| OBJECTIVE |
Arrange every line of the material below as a Markdown table with two columns, Row and Line, numbering the rows in order and leaving out blank lines.

| ENTRIES SHOWN |
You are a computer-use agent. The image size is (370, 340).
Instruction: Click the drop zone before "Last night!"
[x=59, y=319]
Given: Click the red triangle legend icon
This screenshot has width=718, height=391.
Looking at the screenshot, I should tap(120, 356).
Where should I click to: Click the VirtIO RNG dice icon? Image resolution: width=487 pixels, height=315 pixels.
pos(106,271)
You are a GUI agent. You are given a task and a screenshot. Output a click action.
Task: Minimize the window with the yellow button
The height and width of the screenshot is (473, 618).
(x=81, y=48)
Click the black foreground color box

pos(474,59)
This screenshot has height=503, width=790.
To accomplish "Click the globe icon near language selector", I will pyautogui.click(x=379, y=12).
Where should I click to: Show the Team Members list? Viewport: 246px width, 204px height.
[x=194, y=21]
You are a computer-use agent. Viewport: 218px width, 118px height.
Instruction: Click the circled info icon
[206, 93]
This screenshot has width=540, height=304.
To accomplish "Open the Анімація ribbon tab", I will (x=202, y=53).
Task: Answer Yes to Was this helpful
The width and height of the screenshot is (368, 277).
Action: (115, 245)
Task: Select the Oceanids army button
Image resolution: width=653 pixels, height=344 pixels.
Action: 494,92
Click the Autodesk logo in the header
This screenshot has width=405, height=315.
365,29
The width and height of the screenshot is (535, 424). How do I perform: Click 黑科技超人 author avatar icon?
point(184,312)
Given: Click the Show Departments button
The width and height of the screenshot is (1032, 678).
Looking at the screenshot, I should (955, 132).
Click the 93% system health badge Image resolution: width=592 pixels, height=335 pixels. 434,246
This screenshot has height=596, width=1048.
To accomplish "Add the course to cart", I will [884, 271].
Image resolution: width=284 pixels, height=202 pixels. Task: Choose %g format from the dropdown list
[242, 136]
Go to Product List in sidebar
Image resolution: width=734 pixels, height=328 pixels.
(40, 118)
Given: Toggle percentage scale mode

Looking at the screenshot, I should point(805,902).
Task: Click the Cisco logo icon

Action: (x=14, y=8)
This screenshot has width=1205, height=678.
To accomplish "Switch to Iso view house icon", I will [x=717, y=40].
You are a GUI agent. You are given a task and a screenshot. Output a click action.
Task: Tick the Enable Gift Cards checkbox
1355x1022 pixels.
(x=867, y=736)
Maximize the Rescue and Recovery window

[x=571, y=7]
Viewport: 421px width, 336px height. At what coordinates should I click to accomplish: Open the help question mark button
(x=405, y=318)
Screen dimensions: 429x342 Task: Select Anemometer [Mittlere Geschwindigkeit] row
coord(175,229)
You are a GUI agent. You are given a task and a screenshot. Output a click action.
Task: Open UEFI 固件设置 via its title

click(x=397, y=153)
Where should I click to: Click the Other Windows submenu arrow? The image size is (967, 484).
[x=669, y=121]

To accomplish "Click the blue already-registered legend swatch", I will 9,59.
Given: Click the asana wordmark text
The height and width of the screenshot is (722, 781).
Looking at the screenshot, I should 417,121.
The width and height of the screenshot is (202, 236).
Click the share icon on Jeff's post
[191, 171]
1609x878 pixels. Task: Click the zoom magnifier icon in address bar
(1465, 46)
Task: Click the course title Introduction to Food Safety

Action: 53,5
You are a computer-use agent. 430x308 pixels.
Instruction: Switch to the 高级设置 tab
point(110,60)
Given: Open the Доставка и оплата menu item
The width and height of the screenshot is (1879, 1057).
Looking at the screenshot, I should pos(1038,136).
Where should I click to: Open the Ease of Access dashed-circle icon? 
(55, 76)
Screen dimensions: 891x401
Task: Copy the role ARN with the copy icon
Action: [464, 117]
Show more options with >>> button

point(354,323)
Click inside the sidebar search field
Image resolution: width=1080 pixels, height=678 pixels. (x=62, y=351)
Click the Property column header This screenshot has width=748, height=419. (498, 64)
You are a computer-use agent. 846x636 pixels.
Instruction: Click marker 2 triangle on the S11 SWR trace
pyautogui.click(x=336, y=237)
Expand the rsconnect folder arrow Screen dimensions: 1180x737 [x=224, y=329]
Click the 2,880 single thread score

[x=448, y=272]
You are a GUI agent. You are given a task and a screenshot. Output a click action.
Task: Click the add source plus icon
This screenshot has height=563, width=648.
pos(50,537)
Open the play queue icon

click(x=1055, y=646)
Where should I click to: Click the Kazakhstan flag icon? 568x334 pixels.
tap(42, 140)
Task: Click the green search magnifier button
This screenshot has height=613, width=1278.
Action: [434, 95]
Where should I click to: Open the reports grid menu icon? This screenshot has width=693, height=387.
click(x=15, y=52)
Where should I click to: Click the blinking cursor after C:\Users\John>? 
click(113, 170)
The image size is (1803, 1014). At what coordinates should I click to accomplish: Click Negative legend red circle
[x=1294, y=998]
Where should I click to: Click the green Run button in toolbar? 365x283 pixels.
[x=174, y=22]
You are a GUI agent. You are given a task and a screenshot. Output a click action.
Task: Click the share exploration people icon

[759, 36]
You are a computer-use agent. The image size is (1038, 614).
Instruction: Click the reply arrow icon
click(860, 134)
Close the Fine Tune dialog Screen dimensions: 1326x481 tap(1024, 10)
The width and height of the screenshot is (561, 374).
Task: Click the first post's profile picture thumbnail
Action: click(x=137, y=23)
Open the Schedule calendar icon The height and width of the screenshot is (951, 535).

| COMPLETE RESPONSE |
| Row | Line |
|---|---|
| 1 | You are a computer-use agent. The image size is (370, 340). |
| 2 | Instruction: Click the drop zone before "Last night!" |
| 3 | [x=59, y=319] |
| 4 | Given: Click the red triangle legend icon |
| 5 | This screenshot has width=718, height=391. |
| 6 | Looking at the screenshot, I should tap(120, 356). |
| 7 | Where should I click to: Click the VirtIO RNG dice icon? Image resolution: width=487 pixels, height=315 pixels. |
| 8 | pos(106,271) |
| 9 | You are a GUI agent. You are given a task and a screenshot. Output a click action. |
| 10 | Task: Minimize the window with the yellow button |
| 11 | The height and width of the screenshot is (473, 618). |
| 12 | (x=81, y=48) |
| 13 | Click the black foreground color box |
| 14 | pos(474,59) |
| 15 | This screenshot has height=503, width=790. |
| 16 | To accomplish "Click the globe icon near language selector", I will pyautogui.click(x=379, y=12). |
| 17 | Where should I click to: Show the Team Members list? Viewport: 246px width, 204px height. |
| 18 | [x=194, y=21] |
| 19 | You are a computer-use agent. Viewport: 218px width, 118px height. |
| 20 | Instruction: Click the circled info icon |
| 21 | [206, 93] |
| 22 | This screenshot has width=540, height=304. |
| 23 | To accomplish "Open the Анімація ribbon tab", I will (x=202, y=53). |
| 24 | Task: Answer Yes to Was this helpful |
| 25 | The width and height of the screenshot is (368, 277). |
| 26 | Action: (115, 245) |
| 27 | Task: Select the Oceanids army button |
| 28 | Image resolution: width=653 pixels, height=344 pixels. |
| 29 | Action: 494,92 |
| 30 | Click the Autodesk logo in the header |
| 31 | This screenshot has width=405, height=315. |
| 32 | 365,29 |
| 33 | The width and height of the screenshot is (535, 424). How do I perform: Click 黑科技超人 author avatar icon? |
| 34 | point(184,312) |
| 35 | Given: Click the Show Departments button |
| 36 | The width and height of the screenshot is (1032, 678). |
| 37 | Looking at the screenshot, I should (955, 132). |
| 38 | Click the 93% system health badge Image resolution: width=592 pixels, height=335 pixels. 434,246 |
| 39 | This screenshot has height=596, width=1048. |
| 40 | To accomplish "Add the course to cart", I will [884, 271]. |
| 41 | Image resolution: width=284 pixels, height=202 pixels. Task: Choose %g format from the dropdown list |
| 42 | [242, 136] |
| 43 | Go to Product List in sidebar |
| 44 | Image resolution: width=734 pixels, height=328 pixels. |
| 45 | (40, 118) |
| 46 | Given: Toggle percentage scale mode |
| 47 | Looking at the screenshot, I should point(805,902). |
| 48 | Task: Click the Cisco logo icon |
| 49 | Action: (x=14, y=8) |
| 50 | This screenshot has width=1205, height=678. |
| 51 | To accomplish "Switch to Iso view house icon", I will [x=717, y=40]. |
| 52 | You are a GUI agent. You are given a task and a screenshot. Output a click action. |
| 53 | Task: Tick the Enable Gift Cards checkbox |
| 54 | 1355x1022 pixels. |
| 55 | (x=867, y=736) |
| 56 | Maximize the Rescue and Recovery window |
| 57 | [x=571, y=7] |
| 58 | Viewport: 421px width, 336px height. At what coordinates should I click to accomplish: Open the help question mark button |
| 59 | (x=405, y=318) |
| 60 | Screen dimensions: 429x342 Task: Select Anemometer [Mittlere Geschwindigkeit] row |
| 61 | coord(175,229) |
| 62 | You are a GUI agent. You are given a task and a screenshot. Output a click action. |
| 63 | Task: Open UEFI 固件设置 via its title |
| 64 | click(x=397, y=153) |
| 65 | Where should I click to: Click the Other Windows submenu arrow? The image size is (967, 484). |
| 66 | [x=669, y=121] |
| 67 | To accomplish "Click the blue already-registered legend swatch", I will 9,59. |
| 68 | Given: Click the asana wordmark text |
| 69 | The height and width of the screenshot is (722, 781). |
| 70 | Looking at the screenshot, I should 417,121. |
| 71 | The width and height of the screenshot is (202, 236). |
| 72 | Click the share icon on Jeff's post |
| 73 | [191, 171] |
| 74 | 1609x878 pixels. Task: Click the zoom magnifier icon in address bar |
| 75 | (1465, 46) |
| 76 | Task: Click the course title Introduction to Food Safety |
| 77 | Action: 53,5 |
| 78 | You are a computer-use agent. 430x308 pixels. |
| 79 | Instruction: Switch to the 高级设置 tab |
| 80 | point(110,60) |
| 81 | Given: Open the Доставка и оплата menu item |
| 82 | The width and height of the screenshot is (1879, 1057). |
| 83 | Looking at the screenshot, I should pos(1038,136). |
| 84 | Where should I click to: Open the Ease of Access dashed-circle icon?  |
| 85 | (55, 76) |
| 86 | Screen dimensions: 891x401 |
| 87 | Task: Copy the role ARN with the copy icon |
| 88 | Action: [464, 117] |
| 89 | Show more options with >>> button |
| 90 | point(354,323) |
| 91 | Click inside the sidebar search field |
| 92 | Image resolution: width=1080 pixels, height=678 pixels. (x=62, y=351) |
| 93 | Click the Property column header This screenshot has width=748, height=419. (498, 64) |
| 94 | You are a computer-use agent. 846x636 pixels. |
| 95 | Instruction: Click marker 2 triangle on the S11 SWR trace |
| 96 | pyautogui.click(x=336, y=237) |
| 97 | Expand the rsconnect folder arrow Screen dimensions: 1180x737 [x=224, y=329] |
| 98 | Click the 2,880 single thread score |
| 99 | [x=448, y=272] |
| 100 | You are a GUI agent. You are given a task and a screenshot. Output a click action. |
| 101 | Task: Click the add source plus icon |
| 102 | This screenshot has height=563, width=648. |
| 103 | pos(50,537) |
| 104 | Open the play queue icon |
| 105 | click(x=1055, y=646) |
| 106 | Where should I click to: Click the Kazakhstan flag icon? 568x334 pixels. |
| 107 | tap(42, 140) |
| 108 | Task: Click the green search magnifier button |
| 109 | This screenshot has height=613, width=1278. |
| 110 | Action: [434, 95] |
| 111 | Where should I click to: Open the reports grid menu icon? This screenshot has width=693, height=387. |
| 112 | click(x=15, y=52) |
| 113 | Where should I click to: Click the blinking cursor after C:\Users\John>?  |
| 114 | click(113, 170) |
| 115 | The image size is (1803, 1014). At what coordinates should I click to accomplish: Click Negative legend red circle |
| 116 | [x=1294, y=998] |
| 117 | Where should I click to: Click the green Run button in toolbar? 365x283 pixels. |
| 118 | [x=174, y=22] |
| 119 | You are a GUI agent. You are given a task and a screenshot. Output a click action. |
| 120 | Task: Click the share exploration people icon |
| 121 | [759, 36] |
| 122 | You are a computer-use agent. The image size is (1038, 614). |
| 123 | Instruction: Click the reply arrow icon |
| 124 | click(860, 134) |
| 125 | Close the Fine Tune dialog Screen dimensions: 1326x481 tap(1024, 10) |
| 126 | The width and height of the screenshot is (561, 374). |
| 127 | Task: Click the first post's profile picture thumbnail |
| 128 | Action: click(x=137, y=23) |
| 129 | Open the Schedule calendar icon The height and width of the screenshot is (951, 535). |